==== DATA FOR PROCESSING
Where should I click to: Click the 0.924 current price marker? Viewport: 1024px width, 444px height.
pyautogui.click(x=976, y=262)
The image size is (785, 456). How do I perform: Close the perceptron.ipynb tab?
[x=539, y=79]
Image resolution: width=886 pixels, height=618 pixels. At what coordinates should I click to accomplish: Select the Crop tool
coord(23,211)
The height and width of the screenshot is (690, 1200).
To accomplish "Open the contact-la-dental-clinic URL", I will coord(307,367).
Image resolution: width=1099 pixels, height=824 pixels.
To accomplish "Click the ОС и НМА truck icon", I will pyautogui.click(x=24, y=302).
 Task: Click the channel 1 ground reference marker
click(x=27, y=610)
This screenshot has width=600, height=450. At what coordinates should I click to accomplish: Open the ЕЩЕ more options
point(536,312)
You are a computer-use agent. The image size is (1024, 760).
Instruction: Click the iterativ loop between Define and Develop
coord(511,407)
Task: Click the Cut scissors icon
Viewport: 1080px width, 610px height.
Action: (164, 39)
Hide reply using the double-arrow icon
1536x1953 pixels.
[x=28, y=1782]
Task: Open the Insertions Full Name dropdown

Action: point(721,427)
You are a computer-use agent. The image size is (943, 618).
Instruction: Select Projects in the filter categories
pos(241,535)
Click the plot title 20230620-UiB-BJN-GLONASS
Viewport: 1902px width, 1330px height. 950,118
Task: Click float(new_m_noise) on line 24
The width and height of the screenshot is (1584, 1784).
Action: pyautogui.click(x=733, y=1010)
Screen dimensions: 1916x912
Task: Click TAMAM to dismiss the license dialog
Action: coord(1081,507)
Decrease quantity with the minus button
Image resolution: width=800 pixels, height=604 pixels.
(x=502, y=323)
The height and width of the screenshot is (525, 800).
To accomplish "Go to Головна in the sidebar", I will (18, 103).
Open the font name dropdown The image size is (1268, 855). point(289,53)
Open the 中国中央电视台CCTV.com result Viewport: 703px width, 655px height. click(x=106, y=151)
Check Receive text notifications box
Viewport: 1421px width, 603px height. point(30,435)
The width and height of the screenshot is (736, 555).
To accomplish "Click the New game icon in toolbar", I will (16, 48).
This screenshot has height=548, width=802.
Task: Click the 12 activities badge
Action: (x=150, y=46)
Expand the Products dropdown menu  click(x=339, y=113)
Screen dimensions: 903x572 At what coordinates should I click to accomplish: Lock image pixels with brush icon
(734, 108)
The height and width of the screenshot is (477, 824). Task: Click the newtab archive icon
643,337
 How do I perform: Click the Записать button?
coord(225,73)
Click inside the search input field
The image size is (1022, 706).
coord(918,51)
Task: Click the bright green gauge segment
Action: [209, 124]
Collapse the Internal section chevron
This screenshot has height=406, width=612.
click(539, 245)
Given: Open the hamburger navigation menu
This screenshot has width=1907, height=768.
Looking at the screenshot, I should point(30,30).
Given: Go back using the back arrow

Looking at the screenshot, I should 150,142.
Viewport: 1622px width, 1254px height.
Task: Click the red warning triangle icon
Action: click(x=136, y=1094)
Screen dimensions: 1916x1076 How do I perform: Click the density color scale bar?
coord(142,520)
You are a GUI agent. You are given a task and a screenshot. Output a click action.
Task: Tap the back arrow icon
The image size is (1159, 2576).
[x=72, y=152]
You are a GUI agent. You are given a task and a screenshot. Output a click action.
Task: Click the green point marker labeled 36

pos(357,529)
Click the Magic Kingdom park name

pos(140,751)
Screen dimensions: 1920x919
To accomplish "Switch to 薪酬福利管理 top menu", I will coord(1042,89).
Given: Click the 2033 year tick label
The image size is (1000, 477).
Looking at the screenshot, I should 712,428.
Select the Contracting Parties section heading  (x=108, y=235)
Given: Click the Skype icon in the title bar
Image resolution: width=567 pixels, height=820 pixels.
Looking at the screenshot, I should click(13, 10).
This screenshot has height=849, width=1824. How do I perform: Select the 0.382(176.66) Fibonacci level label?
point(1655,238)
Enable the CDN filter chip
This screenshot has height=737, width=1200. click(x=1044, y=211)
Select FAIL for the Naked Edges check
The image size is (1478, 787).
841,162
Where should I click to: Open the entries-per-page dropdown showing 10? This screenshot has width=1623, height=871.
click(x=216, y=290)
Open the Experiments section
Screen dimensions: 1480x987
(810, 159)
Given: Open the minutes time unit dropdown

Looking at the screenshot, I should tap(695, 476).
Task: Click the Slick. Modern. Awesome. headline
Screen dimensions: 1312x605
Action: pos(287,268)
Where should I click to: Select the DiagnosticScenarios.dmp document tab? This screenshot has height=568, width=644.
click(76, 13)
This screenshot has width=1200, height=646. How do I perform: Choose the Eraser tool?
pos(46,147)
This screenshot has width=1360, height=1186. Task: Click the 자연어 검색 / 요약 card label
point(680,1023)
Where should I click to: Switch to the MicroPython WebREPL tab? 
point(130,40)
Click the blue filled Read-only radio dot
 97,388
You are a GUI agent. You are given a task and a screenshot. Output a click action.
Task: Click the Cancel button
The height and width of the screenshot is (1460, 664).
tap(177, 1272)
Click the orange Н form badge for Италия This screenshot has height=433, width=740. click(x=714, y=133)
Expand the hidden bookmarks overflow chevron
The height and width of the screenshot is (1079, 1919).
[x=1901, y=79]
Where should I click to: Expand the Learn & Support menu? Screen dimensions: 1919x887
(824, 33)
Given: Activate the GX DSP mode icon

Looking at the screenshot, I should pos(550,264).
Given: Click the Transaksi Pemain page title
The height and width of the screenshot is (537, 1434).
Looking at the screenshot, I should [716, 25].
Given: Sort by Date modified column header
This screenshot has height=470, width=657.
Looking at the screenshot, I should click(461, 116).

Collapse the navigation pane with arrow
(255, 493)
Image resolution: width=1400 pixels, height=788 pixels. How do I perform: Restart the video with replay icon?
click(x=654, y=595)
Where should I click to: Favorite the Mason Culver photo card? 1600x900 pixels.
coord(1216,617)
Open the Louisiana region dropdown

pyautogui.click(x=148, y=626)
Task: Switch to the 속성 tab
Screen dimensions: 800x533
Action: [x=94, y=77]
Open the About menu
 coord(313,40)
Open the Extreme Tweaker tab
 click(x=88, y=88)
========
YOUR GOAL. Your task is to quote, without any alteration, the lines running from the top of the records to the line that holds "You are a computer-use agent. The image size is (943, 618).", both included.

COMPLETED EXERCISE.
Where should I click to: Click the 0.924 current price marker? Viewport: 1024px width, 444px height.
pyautogui.click(x=976, y=262)
The image size is (785, 456). How do I perform: Close the perceptron.ipynb tab?
[x=539, y=79]
Image resolution: width=886 pixels, height=618 pixels. At what coordinates should I click to accomplish: Select the Crop tool
coord(23,211)
The height and width of the screenshot is (690, 1200).
To accomplish "Open the contact-la-dental-clinic URL", I will coord(307,367).
Image resolution: width=1099 pixels, height=824 pixels.
To accomplish "Click the ОС и НМА truck icon", I will pyautogui.click(x=24, y=302).
 Task: Click the channel 1 ground reference marker
click(x=27, y=610)
This screenshot has width=600, height=450. At what coordinates should I click to accomplish: Open the ЕЩЕ more options
point(536,312)
You are a computer-use agent. The image size is (1024, 760).
Instruction: Click the iterativ loop between Define and Develop
coord(511,407)
Task: Click the Cut scissors icon
Viewport: 1080px width, 610px height.
Action: (164, 39)
Hide reply using the double-arrow icon
1536x1953 pixels.
[x=28, y=1782]
Task: Open the Insertions Full Name dropdown

Action: point(721,427)
You are a computer-use agent. The image size is (943, 618).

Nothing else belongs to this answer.